The Analogy: Imagine you are trying to guess the weight of a mystery box.

  • Old Way: You ask five friends. One says 10kg, one says 50kg, one says 20kg. You just average them to get 26.6kg and say, "That's the weight."
  • This Paper's Way: You ask the five friends, but you also ask, "How sure are you?" One friend says, "I'm guessing 10kg, but I could be off by 5kg." Another says, "I'm guessing 50kg, but I'm pretty sure it's between 40 and 60." The model then combines these guesses and their confidence levels to give you a final answer that says, "The weight is likely around 26kg, but it could realistically be anywhere between 15kg and 40kg."
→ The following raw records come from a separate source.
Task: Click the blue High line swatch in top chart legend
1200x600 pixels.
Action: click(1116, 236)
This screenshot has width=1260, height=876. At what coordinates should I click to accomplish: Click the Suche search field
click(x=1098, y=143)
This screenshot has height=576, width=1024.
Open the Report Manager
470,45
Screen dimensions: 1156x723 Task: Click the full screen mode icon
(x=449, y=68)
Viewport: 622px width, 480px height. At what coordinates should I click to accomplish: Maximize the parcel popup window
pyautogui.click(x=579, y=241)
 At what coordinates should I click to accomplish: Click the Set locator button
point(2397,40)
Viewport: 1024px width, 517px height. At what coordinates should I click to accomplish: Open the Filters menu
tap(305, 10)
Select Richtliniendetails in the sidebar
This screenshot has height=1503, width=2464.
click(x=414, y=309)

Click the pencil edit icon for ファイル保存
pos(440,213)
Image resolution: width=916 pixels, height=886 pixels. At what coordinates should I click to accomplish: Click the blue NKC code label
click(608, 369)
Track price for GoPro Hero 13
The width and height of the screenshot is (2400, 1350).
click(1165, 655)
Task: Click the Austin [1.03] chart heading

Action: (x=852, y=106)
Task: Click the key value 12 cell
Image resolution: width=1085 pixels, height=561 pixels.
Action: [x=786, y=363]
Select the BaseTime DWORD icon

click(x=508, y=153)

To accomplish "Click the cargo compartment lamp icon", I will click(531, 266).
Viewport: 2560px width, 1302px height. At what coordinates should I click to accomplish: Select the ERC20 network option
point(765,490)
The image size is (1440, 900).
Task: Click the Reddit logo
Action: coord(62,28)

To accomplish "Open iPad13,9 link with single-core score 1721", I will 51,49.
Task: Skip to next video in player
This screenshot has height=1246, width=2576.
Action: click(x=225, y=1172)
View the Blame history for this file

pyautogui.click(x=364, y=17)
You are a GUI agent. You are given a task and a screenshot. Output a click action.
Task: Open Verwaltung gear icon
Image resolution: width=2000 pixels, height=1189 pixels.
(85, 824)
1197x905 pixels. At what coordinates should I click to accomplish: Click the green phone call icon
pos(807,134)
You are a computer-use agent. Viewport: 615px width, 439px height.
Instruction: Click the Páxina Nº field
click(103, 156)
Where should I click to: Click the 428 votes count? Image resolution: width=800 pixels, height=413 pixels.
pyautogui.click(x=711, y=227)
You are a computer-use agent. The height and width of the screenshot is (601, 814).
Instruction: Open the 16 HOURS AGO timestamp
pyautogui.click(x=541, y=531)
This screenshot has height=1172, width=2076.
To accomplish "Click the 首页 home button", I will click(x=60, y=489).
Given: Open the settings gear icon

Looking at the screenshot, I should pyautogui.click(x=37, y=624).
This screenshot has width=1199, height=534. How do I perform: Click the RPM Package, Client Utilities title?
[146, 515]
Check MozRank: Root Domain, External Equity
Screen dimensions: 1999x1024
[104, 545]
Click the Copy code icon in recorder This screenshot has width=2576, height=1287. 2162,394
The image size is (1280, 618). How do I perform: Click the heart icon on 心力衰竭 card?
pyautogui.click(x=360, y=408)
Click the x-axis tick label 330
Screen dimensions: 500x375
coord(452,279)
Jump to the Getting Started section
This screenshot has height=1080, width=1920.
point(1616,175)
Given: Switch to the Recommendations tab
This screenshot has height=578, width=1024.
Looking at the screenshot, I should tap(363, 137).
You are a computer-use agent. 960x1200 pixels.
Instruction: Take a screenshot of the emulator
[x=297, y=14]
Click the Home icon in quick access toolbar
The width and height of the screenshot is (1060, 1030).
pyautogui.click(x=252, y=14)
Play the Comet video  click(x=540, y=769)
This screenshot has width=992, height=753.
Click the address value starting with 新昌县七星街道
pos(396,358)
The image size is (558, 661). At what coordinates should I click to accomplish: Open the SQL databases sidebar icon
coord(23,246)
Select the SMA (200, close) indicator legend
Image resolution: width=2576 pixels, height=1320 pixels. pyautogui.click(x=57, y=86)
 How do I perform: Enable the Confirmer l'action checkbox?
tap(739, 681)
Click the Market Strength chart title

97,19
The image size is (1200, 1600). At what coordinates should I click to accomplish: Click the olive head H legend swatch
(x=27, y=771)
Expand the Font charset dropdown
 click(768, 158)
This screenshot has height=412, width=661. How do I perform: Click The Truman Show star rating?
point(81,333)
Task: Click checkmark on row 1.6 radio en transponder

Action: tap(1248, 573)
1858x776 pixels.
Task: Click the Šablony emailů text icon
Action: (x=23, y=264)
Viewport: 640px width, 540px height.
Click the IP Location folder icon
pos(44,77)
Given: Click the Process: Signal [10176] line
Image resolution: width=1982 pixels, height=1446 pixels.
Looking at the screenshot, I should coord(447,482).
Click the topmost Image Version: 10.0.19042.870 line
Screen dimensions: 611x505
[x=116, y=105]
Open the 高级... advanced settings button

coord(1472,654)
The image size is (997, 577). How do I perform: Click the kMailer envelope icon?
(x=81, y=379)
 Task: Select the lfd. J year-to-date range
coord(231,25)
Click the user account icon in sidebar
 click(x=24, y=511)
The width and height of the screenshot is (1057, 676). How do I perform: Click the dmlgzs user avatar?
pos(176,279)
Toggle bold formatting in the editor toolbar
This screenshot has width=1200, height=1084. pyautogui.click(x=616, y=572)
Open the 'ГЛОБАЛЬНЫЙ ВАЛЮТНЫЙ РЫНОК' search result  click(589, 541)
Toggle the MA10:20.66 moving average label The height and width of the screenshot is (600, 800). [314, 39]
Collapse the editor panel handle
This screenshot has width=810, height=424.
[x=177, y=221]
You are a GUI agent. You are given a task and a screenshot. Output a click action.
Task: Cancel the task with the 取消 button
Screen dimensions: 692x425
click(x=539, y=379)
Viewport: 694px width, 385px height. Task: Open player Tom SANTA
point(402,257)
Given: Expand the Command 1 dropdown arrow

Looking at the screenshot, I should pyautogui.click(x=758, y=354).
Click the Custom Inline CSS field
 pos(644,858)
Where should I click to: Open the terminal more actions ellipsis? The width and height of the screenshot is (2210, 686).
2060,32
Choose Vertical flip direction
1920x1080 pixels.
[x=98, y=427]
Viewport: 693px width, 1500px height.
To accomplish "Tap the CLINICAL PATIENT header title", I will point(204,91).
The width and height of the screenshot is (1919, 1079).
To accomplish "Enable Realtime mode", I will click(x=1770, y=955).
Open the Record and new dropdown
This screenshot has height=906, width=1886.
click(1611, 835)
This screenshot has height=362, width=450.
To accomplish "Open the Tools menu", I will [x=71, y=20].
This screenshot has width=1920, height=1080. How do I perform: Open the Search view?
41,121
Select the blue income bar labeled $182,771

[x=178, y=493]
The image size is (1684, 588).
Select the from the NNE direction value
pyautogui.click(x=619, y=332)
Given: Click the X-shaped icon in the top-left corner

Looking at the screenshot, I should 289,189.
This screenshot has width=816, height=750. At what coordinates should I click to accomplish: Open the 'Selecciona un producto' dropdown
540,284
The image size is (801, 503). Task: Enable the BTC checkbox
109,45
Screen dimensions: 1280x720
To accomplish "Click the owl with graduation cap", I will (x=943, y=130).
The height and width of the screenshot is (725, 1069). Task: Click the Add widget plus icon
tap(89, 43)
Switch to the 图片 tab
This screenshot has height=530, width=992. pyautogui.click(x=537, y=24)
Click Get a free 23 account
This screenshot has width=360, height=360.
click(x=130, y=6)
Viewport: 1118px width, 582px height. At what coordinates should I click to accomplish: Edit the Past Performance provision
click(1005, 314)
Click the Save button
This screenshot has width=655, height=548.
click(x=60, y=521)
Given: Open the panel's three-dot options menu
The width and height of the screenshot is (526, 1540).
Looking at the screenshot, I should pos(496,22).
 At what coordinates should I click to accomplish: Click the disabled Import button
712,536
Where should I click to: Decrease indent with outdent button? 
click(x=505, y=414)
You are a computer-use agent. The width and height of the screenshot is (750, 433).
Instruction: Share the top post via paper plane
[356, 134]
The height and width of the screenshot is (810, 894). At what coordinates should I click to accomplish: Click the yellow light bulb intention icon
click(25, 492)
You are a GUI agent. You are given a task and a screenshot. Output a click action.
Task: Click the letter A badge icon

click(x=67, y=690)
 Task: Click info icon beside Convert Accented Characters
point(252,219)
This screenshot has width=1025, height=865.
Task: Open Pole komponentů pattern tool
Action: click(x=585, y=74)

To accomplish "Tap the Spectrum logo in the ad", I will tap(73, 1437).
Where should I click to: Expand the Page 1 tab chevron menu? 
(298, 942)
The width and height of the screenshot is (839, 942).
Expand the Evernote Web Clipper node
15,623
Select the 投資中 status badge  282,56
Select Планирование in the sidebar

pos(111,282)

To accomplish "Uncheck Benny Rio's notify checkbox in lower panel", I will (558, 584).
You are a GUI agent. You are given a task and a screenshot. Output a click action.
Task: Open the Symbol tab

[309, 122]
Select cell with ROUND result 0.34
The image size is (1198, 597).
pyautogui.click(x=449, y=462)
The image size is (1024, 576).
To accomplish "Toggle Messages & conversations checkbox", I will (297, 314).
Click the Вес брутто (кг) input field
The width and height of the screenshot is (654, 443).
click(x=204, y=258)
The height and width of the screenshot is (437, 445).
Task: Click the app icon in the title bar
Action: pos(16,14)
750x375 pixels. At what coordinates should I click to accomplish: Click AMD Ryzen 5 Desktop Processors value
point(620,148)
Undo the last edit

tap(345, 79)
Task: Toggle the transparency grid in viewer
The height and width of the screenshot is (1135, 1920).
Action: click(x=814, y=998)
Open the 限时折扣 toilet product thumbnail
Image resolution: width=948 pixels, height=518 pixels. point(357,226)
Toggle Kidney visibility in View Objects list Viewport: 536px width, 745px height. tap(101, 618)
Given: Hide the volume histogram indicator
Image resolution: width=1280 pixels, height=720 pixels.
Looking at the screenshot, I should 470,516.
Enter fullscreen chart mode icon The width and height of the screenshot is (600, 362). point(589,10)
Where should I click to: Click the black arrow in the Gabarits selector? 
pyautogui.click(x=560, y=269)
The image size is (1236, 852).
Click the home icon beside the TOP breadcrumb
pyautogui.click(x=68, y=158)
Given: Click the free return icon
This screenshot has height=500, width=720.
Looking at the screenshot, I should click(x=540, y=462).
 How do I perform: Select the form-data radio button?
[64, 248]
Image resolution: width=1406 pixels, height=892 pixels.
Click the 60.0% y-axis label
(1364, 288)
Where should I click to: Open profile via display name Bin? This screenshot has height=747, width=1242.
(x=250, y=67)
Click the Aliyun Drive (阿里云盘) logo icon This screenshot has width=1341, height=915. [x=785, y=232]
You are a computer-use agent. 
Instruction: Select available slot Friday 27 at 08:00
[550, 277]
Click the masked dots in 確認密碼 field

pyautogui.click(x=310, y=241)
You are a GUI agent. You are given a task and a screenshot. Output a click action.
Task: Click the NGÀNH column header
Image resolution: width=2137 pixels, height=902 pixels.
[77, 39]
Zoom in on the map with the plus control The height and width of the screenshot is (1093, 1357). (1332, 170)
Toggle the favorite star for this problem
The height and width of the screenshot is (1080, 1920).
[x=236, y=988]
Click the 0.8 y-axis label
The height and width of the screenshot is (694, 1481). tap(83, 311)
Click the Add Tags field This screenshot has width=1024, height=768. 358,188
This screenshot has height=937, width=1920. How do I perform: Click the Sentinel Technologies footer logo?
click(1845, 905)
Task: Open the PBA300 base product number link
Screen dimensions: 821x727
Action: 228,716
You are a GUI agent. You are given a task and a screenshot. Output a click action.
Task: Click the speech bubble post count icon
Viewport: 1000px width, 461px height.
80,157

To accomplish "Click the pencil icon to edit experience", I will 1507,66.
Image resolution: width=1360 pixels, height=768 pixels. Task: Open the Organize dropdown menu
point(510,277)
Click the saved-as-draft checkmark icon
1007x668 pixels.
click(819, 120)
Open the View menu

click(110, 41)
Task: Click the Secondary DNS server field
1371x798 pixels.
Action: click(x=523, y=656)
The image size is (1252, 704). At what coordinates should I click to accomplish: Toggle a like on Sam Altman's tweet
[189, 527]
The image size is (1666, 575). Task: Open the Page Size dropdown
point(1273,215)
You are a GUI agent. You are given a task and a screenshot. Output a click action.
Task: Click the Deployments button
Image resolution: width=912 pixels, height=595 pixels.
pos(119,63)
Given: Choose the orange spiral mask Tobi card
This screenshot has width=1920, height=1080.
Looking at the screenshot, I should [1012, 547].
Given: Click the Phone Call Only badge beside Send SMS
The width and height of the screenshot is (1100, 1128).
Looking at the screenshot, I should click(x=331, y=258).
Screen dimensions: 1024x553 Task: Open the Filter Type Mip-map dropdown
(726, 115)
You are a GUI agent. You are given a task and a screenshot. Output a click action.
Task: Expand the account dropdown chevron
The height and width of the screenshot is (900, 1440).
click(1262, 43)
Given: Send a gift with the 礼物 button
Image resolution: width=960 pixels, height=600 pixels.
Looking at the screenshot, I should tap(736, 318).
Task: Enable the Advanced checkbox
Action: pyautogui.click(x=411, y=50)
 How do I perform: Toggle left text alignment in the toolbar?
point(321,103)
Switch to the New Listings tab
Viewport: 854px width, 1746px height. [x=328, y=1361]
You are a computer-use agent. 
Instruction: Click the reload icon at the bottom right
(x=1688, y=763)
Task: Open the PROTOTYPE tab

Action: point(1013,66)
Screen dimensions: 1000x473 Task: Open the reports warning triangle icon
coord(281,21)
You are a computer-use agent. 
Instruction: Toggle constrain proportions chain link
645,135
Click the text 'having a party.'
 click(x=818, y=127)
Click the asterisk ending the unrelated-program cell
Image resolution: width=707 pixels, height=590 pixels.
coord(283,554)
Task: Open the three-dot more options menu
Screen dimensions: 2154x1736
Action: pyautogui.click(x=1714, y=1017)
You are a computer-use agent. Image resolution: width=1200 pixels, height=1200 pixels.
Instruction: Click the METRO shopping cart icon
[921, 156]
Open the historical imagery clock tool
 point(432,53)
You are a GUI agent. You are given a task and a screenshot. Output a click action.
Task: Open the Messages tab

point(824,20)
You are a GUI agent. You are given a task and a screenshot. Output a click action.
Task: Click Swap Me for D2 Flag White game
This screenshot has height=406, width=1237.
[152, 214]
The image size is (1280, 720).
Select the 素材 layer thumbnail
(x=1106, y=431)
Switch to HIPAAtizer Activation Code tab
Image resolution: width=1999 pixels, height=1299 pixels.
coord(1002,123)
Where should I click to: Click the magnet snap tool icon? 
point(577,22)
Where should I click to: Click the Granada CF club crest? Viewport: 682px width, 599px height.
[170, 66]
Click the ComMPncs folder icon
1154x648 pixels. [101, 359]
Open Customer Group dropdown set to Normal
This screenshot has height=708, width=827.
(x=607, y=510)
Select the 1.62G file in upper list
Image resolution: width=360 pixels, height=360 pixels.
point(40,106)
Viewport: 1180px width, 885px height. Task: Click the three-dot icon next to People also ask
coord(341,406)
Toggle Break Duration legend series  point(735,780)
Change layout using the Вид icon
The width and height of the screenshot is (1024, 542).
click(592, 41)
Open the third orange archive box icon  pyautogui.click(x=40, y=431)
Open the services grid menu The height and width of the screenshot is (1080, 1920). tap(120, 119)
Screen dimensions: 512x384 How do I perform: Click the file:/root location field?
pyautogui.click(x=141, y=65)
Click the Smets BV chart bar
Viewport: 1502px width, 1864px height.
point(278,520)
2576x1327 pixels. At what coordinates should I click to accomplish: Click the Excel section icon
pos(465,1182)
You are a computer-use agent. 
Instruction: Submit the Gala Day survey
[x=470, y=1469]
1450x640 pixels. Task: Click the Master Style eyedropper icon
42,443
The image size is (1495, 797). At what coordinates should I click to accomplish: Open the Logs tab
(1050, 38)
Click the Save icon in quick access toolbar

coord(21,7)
The Results: The Final Count

After mixing all the data and running the complex math, the model produced a new estimate:

  • The Number: There are approximately 84,000 sex workers in the UK.
  • The "Maybe" Range: Because the data is tricky, the researchers are 95% confident the real number is somewhere between 49,000 and 130,000.
  • The Context: This represents about 0.12% of the entire UK population.

To put this in perspective, the paper notes this group is smaller than the population of men who have sex with men (about 1% of the population) but potentially larger than the population of people who inject drugs.

Why This Matters (According to the Paper)

The paper argues that having a number with a clear "margin of error" is better than having a single, precise-looking number that might be wrong.

  • Better Planning: If health services know the population is likely between 50k and 130k, they can plan resources (like vaccines, testing, or support services) that are robust enough to handle the higher end of that range, rather than underestimating the need.
  • Reducing Inequality: The paper states that sex workers often face health inequalities and barriers to care. By having a better estimate, health officials can better understand the scale of the problem and design targeted support to reduce these gaps.

The "Fine Print" (Limitations)

The authors are very honest about the flaws in their "soup":

  • No Perfect Data: They had to rely on old studies that didn't have their own error bars. They had to invent a system to judge which old studies were "better" based on how they were done.
  • Time Travel: The data spans nearly 25 years. The world of sex work has changed (especially with the internet), so the model assumes the population hasn't changed drastically in structure, which might not be true.
  • No Direct Contact: The model didn't talk directly to sex workers; it only analyzed existing reports. The authors admit that future work needs to involve sex workers directly to get better data.

Summary

This paper didn't go out and count sex workers one by one. Instead, it acted as a data detective, taking all the fragmented, imperfect clues from the last 30 years, combining them with a sophisticated mathematical method, and producing a single, well-reasoned estimate: 84,000 people, with a clear warning label that the real number could be significantly higher or lower. The goal is to use this number to help health services support this community more effectively.